When to Use a Histogram?

• The information is numerical.
• When determining whether the output of a process is distributed approximately normally, you want to see the shape of the data’s distribution.
• Determining whether a process can meet the needs of the customer
• Examining how the output of a supplier’s process appears
• Determining whether a process change occurred from one time period to the next
• Determining whether two or more processes’ outputs differ
• You want to quickly as well as easily communicate the distribution of data to others.

Applications of Histogram

A histogram is one of the best formats for displaying analysis, whether you are selecting a representative for your country or conducting a simple opinion poll. It is important to note that the graphical representation of votes received by a specific candidate or party is a bar graph, not a histogram, because one of the axes in such a graph represents the candidate, rather than a numerical class interval. 

Nonetheless, data scientists and statisticians use histograms to display a variety of numerical evaluations, such as the vote fraction of a specific party in all polling stations, the distribution of the number of valid votes per polling station, the distribution of the number of people involved in election campaigns, voter arrival time analysis, and so on. All of these factors, when visualised using histograms, assist candidates and political parties in developing better election strategies.

What is a Linear Graph?

A linear graph is represented by a straight line. A graphical representation is used to demonstrate the relationship between two or more quantities. A linear graph is one in which any relation’s graph yields a single straight line. A straight line is referred to as a “linear.” A straight line graph drawn on a plane that connects points plotted on the x and y coordinates is known as a linear graph.
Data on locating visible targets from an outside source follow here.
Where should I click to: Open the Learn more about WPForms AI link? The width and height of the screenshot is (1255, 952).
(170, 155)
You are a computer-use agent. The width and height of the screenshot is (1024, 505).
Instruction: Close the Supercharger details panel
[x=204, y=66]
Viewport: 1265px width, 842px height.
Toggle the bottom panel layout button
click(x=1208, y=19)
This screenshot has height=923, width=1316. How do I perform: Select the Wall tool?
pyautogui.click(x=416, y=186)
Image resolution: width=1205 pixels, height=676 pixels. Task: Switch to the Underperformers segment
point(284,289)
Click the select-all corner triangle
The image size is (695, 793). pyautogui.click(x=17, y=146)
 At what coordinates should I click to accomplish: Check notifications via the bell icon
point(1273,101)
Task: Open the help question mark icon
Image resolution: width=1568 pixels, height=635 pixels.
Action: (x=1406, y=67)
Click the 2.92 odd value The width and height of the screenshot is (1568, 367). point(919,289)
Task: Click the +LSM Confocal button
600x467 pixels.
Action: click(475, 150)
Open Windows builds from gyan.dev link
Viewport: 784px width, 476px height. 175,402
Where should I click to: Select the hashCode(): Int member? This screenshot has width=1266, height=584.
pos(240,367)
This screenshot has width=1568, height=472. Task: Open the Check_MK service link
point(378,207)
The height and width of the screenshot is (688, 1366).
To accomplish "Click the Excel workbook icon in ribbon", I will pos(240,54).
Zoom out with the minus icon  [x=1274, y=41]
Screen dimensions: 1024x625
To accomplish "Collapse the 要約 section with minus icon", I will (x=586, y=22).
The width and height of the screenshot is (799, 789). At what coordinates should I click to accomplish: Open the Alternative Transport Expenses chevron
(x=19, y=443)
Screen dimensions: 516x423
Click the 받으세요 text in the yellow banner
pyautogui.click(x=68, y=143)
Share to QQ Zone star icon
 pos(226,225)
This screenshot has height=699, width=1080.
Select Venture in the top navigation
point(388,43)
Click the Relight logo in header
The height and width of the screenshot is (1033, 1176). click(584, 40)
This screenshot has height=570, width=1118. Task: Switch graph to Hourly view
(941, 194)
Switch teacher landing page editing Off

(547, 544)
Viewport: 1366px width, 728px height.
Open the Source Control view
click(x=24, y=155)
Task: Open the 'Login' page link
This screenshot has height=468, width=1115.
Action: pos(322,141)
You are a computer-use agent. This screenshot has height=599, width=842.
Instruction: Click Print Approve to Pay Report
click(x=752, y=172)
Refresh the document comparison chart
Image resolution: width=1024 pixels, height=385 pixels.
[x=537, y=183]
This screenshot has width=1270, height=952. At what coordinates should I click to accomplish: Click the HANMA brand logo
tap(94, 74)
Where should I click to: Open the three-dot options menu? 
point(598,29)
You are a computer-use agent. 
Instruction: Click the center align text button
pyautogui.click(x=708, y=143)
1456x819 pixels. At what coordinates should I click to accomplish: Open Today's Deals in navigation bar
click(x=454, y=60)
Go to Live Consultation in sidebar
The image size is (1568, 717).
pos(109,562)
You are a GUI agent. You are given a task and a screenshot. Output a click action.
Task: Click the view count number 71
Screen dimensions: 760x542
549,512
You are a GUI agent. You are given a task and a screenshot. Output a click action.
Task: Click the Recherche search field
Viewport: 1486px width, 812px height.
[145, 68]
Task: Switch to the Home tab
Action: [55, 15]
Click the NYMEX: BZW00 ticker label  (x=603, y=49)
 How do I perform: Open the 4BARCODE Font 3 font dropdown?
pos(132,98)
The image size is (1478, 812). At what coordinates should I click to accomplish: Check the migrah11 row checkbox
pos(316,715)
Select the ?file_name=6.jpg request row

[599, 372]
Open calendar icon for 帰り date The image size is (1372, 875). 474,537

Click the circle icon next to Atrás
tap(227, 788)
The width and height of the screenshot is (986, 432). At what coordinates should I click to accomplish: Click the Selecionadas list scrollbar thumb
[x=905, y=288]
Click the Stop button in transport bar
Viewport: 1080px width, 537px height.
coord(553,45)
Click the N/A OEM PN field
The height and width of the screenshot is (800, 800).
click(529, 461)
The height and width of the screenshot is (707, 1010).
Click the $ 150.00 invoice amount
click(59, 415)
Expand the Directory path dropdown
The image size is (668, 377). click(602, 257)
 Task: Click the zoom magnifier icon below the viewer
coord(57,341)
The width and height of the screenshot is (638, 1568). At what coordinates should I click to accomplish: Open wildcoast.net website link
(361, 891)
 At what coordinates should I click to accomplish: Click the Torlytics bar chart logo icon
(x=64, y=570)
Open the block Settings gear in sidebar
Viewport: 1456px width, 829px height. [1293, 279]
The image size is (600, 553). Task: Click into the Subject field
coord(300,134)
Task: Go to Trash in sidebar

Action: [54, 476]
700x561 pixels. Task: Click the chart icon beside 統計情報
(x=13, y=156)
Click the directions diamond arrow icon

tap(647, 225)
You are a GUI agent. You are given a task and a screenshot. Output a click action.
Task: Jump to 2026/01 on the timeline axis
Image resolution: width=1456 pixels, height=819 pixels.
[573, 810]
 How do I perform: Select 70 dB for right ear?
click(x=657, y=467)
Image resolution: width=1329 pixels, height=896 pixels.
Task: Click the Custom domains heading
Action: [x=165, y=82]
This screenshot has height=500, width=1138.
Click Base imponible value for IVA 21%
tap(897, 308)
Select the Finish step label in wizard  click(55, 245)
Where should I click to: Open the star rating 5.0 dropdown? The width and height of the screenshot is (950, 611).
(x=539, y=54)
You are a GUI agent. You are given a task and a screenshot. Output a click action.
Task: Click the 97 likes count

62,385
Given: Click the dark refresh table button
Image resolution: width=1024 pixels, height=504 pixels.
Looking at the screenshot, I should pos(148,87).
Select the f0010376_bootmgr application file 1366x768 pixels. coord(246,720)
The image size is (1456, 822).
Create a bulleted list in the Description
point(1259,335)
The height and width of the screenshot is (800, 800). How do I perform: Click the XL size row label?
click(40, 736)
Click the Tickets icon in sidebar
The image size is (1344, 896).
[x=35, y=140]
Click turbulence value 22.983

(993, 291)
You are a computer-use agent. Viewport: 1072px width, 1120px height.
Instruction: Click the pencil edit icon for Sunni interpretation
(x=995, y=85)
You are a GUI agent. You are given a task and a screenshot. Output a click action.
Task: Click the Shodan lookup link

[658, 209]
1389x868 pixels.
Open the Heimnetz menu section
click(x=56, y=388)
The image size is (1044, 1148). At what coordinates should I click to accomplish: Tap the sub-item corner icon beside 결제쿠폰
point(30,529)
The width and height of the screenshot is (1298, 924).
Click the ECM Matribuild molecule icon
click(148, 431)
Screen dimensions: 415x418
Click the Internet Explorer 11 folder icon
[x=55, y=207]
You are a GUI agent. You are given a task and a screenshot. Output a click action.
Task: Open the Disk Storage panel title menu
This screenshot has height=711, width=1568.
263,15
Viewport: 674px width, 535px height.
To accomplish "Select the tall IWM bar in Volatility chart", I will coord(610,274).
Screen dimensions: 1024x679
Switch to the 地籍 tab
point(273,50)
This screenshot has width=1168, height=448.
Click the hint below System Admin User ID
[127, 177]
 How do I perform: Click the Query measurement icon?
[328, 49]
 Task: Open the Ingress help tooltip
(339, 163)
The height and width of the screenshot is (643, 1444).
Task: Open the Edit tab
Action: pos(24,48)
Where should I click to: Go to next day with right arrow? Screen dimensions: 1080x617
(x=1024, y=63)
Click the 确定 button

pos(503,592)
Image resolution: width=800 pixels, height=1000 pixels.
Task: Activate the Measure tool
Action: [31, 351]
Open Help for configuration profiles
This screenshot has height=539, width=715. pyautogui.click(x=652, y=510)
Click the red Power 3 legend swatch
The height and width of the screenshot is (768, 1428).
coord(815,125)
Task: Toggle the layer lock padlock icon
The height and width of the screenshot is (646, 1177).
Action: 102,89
Do you find Linear graphs and histograms interesting? Visit Cuemath to learn more.

Important Reminders:

• Two pairs of (x,y) are required to plot a linear graph. But we won’t know if there was an error in calculating these values because two points can always be joined to form a line. It is recommended that another point be plotted to ensure that the solutions obtained for the given linear equation are correct.
• The equation y = kx (where k is a real number) represents a horizontal line parallel to the X-axis.
• The equation x = ky (where k is a real number) represents a vertical line parallel to the Y-axis.

Hints and Tips!

The following are a few important tips and tricks to keep in mind when visualising any data with a histogram.

• While drawing a histogram, select the scale on the vertical axis and look for the highest number that divides all the frequencies. If no such number exists, look for the highest number that divides the majority of the frequencies.
• A histogram is a type of graph that summarises continuous data.
• A histogram is a visual representation of continuous data.
• The scales of both the horizontal and vertical axes do not have to begin at 0.
• A histogram should have no gaps between its bars.